*TO DO*.
Filter the listing below, copying every line in which the word "tweet" appears.

━━━ SUPPLIED MATERIAL

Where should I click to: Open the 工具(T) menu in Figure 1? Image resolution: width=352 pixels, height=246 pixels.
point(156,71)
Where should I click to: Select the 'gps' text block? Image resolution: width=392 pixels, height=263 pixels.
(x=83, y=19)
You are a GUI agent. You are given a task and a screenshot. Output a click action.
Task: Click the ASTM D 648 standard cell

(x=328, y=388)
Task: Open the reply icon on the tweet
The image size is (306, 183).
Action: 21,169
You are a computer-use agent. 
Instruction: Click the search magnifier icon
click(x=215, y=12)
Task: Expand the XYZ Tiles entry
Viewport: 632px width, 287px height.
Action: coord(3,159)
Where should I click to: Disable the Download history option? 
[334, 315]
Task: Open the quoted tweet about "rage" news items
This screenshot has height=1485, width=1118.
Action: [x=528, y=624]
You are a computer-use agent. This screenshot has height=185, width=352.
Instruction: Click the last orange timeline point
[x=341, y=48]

━━━━━━
━━━ SUPPLIED MATERIAL

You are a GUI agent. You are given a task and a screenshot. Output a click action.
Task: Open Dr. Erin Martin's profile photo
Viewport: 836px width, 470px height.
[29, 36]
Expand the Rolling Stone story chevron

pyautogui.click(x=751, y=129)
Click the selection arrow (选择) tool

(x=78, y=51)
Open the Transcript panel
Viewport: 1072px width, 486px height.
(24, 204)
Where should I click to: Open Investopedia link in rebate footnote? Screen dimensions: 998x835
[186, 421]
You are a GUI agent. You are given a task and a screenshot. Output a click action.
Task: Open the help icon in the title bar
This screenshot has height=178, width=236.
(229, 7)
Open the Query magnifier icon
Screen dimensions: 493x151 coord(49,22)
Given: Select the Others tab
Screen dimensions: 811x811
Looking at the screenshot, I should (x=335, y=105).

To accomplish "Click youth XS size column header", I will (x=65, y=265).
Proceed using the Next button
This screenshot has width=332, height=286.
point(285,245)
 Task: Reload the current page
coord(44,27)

━━━━━━

*RESPONSE AREA*.
Task: Open the reply icon on the tweet
Task: Open the quoted tweet about "rage" news items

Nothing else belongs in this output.